--- Exercise material ---

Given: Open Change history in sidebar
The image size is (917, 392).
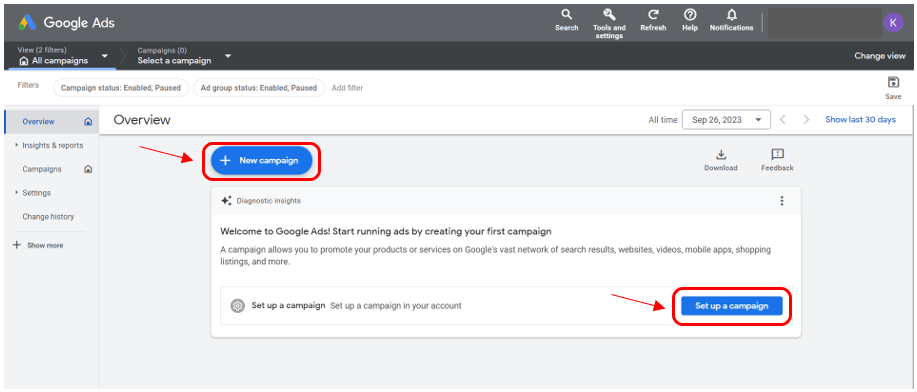Looking at the screenshot, I should pyautogui.click(x=49, y=216).
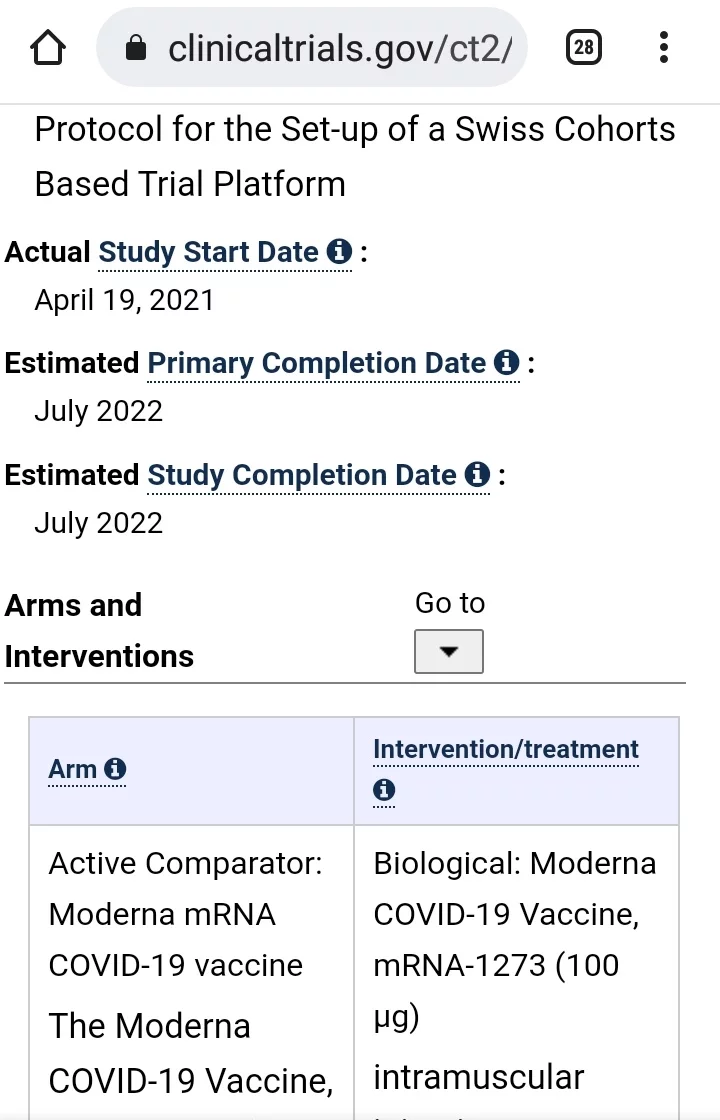
Task: Click the clinicaltrials.gov address bar
Action: (x=340, y=47)
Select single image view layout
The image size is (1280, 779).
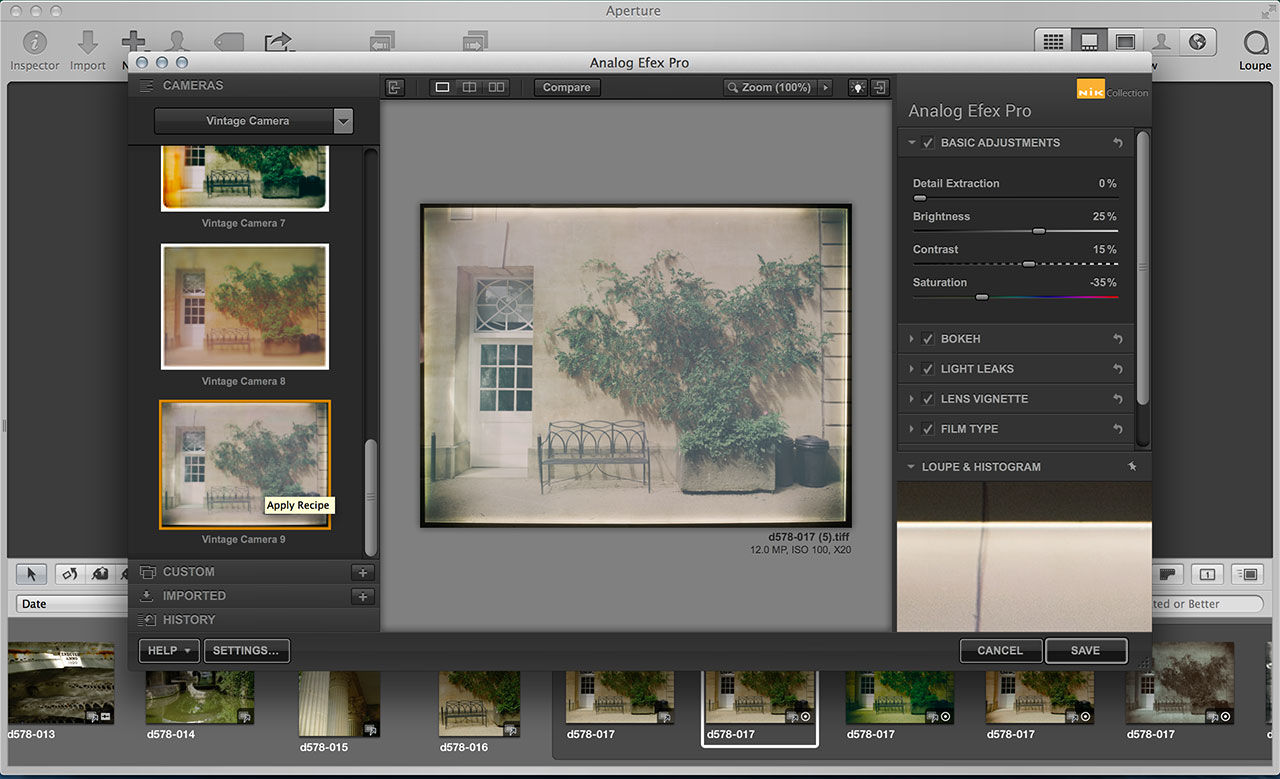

---

» What you are asked to do:
Reproduce the records above with "image size" swapped for "screenshot size" everywhere it occurs and all else unchanged. Omit the pictures from your answer.

» Result for this task:
Given: Open Change history in sidebar
The screenshot size is (917, 392).
Looking at the screenshot, I should pyautogui.click(x=49, y=216).
Task: Click the clinicaltrials.gov address bar
Action: (x=340, y=47)
Select single image view layout
The screenshot size is (1280, 779).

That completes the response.